Our study found that metallic stents resulted in quicker bilirubin reduction to 5 mg/dL than drains. Because stent or drain selection was influenced by characteristics of the patient’s obstruction, and the radiologist’s selection of a stent reflected the fact that an obstruction was distal and could be easily traversed, we do not feel these results necessarily reflect improved drainage with stents than with drains. However, it is important to note that metal stents have longer patency than internal/external biliary drainage catheters [13], and a greater number of catheter exchanges are associated with increased probability of bile spillage and cancer dissemination [14]. Therefore, we generally favor stent placement over drain insertion in patients who are appropriate candidates.

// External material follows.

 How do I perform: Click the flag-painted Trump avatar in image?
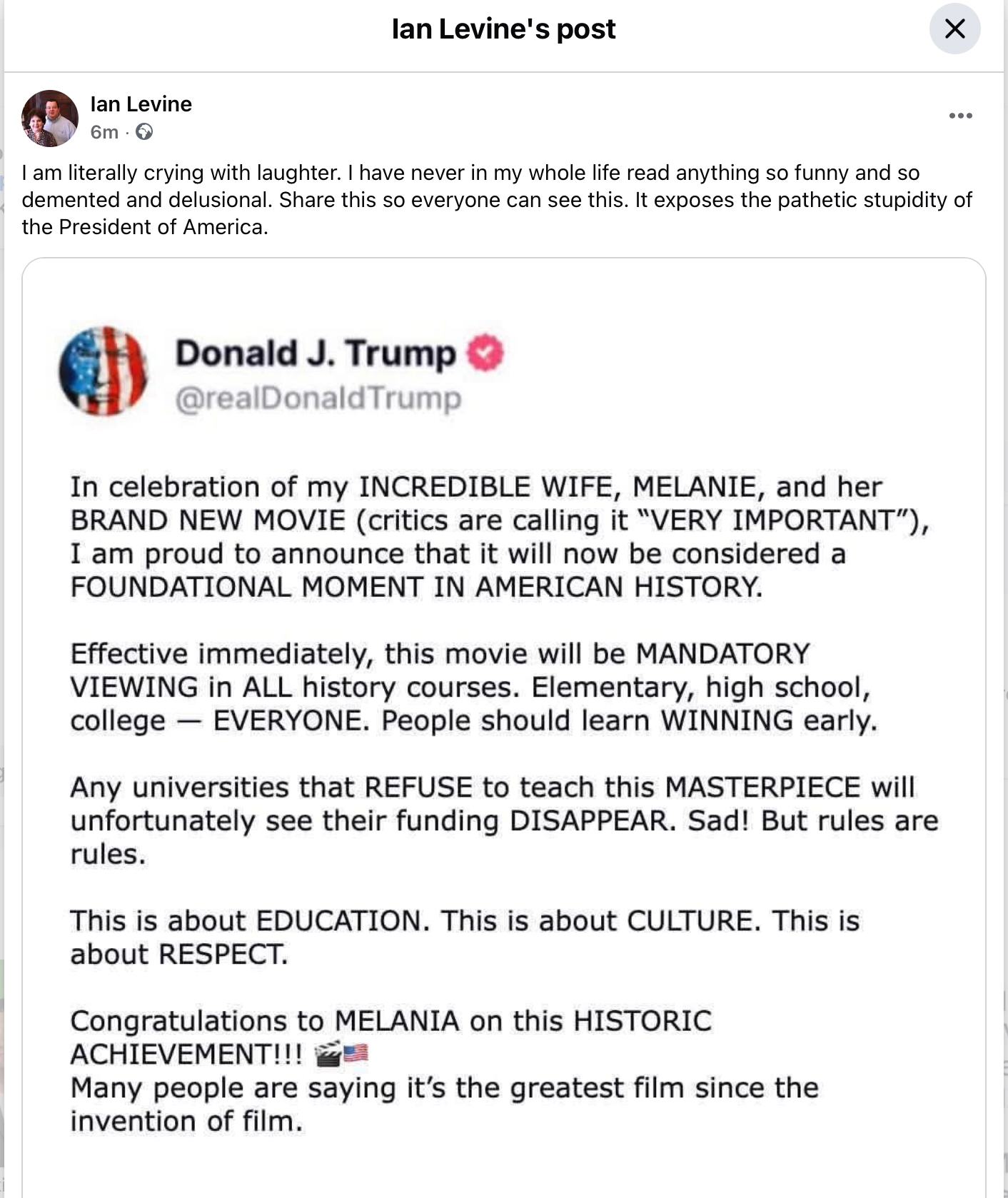tap(104, 371)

Although this study demonstrates that PBD can successfully lower bilirubin in patients with malignant biliary obstruction, it is important to note that for only 35% of patients was administration of chemotherapy the indication for PBD. Most patients underwent the procedure for indications such as pruritus, nausea-associated jaundice, or suspected cholangitis. Among these patients for whom chemotherapy was not the primary indication for PBD, 38% were eventually treated with chemotherapy. In those patients for whom the indication was chemotherapy administration, 27% ultimately received chemotherapy. The decision to undergo chemotherapy for incurable malignancies is clearly a personalized one and depends upon many factors including performance status, age, co-morbidities, and cultural influences. It would be interesting to know why patients who undergo PBD do not ultimately receive chemotherapy despite reaching an acceptable bilirubin level. Such a study would be difficult because most systemic therapy is administered in the outpatient setting in the patient’s home community. Inpatient medical records from the time of biliary drainage do not indicate future chemotherapeutic agents or any changes made to a treatment plan based on PBD outcomes.

Although PBD is successful in most patients, it is important to note that the procedure has a significant complication rate. The SIR Clinical Practice Guidelines suggest a threshold for all major complications (sepsis, hemorrhage, inflammatory/infection, pleural complication, and death) of 10% for all patients undergoing PBD [15]. A previous study found that PBD in patients with malignant obstruction had a 3.4% rate of major complications, very similar to the 3.5% rate observed in our study [6]. This value is well within the range of acceptable major complication rates. Of course, each individual patient must be evaluated for risk factors (such as coagulopathy) that could increase the complication rate. Patients with deranged clotting would not only be at higher risk for complications as a result of PBD, but also less likely to achieve adequate bilirubin reduction and less suitable candidates for chemotherapy should they achieve the desired serum bilirubin level. The risk:benefit ratio should be considered in the context of expected survival. While patients in the highest quartile may achieve a low enough bilirubin to receive chemotherapy, the majority succumb to their disease before this occurs.

Our study found a statistically significant association between pre-drainage bilirubin level and survival. This result may simply reflect the fact that patients with higher pre-drainage bilirubin levels have more advanced cancer and therefore have shorter life expectancies. However, another explanation is that liver impairment caused by the obstruction (and measured by serum bilirubin) hastens death. It is likely that both of these explanations are at play. The latter underscores the importance of treating obstructive biliary disease as soon as possible to prevent further liver damage.

Limitations of this study include the retrospective design and the limited sample size relative to the heterogeneity of the study population, reflecting multiple cancer types, levels of obstruction, and drainage devices. Nonetheless, the results overall demonstrate that PBD of malignant obstruction achieves clinically relevant reduction in serum bilirubin in the majority of patients within 1–2 months, irrespective of the pre-drainage serum bilirubin. PBD can be employed effectively for reduction of bilirubin to allow administration of systemic chemotherapy.